I've gotten similar feelings whenever I moved. I would set the move months in advance, clear my schedule and then delight in the drift of a life devoid of worries and obligations. The little shit like packing was never a problem for me, so I'd do all the things having a job prevented me from doing and delight in every minute of it. Similarly, whenever I take a job, I delight in the exact opposite - planning to be needed all the time, buying new clothes, closing freelance accounts. I don't have a favorite direction - to unemployment or to work - I just dig changes.

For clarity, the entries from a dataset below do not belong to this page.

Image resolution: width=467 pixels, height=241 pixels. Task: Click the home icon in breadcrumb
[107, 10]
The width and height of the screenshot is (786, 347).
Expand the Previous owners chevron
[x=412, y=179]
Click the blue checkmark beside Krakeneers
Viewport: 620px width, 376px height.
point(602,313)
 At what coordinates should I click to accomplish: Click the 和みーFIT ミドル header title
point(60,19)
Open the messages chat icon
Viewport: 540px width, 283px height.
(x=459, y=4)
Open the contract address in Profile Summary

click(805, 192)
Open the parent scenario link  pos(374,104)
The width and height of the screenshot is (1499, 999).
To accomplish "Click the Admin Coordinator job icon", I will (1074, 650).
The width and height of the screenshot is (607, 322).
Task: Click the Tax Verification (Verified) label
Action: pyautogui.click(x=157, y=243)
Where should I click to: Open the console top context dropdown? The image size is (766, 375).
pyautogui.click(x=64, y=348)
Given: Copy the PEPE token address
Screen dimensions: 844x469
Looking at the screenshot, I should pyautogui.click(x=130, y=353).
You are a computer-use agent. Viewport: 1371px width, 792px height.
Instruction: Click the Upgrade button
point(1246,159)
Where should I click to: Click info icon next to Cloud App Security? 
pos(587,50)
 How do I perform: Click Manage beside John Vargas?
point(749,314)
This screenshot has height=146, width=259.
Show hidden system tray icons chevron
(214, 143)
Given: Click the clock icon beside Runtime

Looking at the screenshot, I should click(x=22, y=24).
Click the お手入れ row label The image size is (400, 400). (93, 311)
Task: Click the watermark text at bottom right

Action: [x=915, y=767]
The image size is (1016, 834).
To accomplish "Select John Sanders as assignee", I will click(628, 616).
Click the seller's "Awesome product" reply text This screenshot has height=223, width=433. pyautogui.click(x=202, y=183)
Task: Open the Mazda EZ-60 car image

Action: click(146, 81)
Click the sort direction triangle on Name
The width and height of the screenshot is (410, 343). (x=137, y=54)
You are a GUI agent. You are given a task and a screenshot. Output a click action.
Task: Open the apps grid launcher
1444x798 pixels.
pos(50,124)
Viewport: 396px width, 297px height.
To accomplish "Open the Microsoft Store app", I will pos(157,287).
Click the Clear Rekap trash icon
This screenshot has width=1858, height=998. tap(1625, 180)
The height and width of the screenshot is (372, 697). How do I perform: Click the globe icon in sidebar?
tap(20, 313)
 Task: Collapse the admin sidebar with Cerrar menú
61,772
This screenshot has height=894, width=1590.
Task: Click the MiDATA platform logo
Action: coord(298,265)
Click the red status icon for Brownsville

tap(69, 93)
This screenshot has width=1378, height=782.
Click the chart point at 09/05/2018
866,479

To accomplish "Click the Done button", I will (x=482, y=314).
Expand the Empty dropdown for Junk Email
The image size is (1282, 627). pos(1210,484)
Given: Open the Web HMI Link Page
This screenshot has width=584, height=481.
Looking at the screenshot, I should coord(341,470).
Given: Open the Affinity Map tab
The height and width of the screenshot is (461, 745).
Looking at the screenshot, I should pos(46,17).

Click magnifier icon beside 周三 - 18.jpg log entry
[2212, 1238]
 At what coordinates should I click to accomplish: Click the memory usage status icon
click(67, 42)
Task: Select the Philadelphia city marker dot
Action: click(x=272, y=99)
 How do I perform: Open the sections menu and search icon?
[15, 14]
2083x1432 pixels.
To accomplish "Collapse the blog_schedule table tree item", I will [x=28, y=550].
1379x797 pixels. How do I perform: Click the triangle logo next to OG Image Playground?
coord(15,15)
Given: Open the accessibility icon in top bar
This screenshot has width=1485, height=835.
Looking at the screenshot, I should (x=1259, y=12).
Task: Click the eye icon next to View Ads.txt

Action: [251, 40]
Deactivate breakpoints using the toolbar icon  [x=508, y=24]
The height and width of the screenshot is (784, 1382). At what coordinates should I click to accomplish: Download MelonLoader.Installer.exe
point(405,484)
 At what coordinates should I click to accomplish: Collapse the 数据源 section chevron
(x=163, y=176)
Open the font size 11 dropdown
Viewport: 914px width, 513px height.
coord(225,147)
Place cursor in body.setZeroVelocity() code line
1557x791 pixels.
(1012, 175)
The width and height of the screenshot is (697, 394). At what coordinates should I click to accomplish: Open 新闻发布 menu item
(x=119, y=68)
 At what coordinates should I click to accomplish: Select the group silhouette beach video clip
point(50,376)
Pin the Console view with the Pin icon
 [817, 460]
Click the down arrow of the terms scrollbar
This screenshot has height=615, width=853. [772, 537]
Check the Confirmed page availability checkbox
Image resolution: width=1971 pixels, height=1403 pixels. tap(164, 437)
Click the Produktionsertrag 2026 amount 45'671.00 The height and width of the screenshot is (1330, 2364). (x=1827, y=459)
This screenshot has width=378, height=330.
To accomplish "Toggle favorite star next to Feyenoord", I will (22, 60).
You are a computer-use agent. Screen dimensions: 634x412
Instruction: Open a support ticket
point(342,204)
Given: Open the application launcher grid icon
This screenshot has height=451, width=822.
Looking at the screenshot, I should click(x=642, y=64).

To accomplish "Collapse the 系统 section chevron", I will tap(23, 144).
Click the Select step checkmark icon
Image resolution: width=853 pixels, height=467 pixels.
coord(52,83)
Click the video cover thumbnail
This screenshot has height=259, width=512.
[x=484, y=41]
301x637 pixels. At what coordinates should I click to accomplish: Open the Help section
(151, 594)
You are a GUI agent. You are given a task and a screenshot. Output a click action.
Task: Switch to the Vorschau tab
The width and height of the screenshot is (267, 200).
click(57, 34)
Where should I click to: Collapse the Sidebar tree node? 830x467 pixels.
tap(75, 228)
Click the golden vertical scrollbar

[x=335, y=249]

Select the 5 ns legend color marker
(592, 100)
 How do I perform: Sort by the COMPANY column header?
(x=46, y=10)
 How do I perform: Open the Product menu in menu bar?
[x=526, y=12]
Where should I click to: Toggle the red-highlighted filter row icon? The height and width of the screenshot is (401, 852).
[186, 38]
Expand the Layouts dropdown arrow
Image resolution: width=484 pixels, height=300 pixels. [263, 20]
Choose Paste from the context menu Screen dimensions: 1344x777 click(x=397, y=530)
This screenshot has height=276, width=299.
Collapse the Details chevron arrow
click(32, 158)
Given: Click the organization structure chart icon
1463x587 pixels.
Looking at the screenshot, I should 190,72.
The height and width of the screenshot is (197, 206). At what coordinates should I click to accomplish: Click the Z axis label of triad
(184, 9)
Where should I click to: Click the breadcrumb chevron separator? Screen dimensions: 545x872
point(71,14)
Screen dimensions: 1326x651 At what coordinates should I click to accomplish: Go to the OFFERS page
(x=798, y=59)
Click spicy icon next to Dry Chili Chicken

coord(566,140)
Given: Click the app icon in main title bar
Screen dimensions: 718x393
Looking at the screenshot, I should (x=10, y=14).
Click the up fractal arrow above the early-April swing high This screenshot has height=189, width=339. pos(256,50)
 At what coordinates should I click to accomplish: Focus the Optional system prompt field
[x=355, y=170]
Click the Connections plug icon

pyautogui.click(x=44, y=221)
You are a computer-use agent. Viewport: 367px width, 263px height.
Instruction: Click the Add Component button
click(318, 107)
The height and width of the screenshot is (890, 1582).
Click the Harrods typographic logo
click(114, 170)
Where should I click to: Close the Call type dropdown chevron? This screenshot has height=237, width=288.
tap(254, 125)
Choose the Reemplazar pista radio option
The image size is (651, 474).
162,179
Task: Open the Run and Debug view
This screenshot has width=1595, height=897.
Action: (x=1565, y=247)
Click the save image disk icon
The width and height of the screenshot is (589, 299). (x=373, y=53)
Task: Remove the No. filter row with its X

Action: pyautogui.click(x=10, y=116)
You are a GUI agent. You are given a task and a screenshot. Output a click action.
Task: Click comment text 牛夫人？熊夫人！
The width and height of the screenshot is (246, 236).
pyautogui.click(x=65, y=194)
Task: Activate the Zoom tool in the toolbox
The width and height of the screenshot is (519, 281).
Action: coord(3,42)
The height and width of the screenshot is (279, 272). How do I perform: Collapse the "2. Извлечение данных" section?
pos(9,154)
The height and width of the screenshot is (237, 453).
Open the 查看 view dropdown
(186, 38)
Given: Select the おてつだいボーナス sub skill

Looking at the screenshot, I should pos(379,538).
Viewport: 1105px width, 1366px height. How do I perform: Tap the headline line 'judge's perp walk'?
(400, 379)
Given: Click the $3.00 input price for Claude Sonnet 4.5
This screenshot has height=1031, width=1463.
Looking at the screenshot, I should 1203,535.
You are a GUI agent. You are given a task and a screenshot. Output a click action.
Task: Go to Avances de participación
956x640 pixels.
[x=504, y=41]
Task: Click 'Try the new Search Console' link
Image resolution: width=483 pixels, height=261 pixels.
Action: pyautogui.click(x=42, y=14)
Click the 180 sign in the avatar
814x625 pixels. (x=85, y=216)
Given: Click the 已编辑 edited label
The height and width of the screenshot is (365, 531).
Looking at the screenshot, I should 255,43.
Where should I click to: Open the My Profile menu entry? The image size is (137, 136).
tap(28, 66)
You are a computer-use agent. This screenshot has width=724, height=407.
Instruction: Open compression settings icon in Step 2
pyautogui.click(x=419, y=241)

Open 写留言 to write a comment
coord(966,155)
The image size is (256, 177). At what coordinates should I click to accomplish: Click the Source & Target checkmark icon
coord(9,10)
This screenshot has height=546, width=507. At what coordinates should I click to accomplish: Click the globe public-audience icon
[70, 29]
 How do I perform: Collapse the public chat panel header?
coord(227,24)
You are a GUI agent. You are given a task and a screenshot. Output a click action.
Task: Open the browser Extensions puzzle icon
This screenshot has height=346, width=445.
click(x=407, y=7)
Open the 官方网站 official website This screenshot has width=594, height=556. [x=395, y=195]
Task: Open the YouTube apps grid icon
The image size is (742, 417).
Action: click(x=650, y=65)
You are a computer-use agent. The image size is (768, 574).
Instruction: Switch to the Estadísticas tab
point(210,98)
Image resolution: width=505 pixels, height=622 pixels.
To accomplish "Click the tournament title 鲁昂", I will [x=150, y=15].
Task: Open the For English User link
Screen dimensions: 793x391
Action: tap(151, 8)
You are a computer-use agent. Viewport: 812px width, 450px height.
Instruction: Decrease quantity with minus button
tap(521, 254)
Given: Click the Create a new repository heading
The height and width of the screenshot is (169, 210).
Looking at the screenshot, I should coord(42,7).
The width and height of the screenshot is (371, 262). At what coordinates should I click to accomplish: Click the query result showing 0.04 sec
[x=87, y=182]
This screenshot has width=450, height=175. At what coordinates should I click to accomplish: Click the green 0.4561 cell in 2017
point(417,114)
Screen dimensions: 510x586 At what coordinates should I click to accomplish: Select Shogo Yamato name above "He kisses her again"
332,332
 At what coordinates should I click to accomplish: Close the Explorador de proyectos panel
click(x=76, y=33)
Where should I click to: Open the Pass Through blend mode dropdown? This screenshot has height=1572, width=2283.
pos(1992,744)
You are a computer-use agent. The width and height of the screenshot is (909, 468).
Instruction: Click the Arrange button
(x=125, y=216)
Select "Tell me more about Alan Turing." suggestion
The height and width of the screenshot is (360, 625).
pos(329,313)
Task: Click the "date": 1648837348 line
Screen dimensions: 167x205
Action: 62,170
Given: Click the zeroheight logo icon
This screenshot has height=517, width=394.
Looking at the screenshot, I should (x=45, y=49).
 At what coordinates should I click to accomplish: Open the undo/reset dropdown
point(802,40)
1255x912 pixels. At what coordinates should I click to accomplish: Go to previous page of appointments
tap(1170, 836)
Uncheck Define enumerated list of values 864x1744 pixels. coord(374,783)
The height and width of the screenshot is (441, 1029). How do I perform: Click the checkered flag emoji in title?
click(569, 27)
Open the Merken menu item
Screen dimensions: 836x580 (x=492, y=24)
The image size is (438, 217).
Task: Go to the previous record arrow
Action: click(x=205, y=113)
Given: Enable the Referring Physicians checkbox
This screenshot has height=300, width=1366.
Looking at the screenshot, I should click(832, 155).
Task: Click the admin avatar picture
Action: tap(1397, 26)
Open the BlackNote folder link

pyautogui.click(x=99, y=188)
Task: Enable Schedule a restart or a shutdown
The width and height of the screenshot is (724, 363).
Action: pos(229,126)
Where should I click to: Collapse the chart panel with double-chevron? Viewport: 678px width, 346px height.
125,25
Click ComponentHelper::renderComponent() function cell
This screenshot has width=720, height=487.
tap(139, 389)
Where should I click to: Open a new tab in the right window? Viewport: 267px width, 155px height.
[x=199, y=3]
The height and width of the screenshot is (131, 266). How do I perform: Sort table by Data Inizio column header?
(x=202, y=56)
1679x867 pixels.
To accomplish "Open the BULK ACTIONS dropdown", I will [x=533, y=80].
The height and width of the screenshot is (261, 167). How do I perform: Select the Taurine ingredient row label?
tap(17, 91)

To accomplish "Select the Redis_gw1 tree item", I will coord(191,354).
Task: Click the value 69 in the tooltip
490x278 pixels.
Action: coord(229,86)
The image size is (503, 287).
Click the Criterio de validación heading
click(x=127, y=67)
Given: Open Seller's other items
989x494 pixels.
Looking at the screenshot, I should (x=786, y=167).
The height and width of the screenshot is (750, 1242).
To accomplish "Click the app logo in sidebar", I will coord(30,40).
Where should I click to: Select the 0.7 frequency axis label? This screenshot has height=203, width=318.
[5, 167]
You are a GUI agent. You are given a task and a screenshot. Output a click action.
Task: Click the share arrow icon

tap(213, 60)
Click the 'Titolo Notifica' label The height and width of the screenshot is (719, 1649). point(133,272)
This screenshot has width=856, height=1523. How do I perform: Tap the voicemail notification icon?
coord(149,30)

I don't even mind that I finally went to the doctor today and got a variety of medicore news. My blood work sucked - my triglycerides are over 400 - I need to lose weight, get a full stress test, get a colonoscopy, eat right (not too many fats, not too many carbs or proteins. That leaves Kale. Lots of Kale and other leafy veggies). Blah, blah, blah...whatever. I'm happy. Life's about to make a big left-hand turn and I'm driving the car.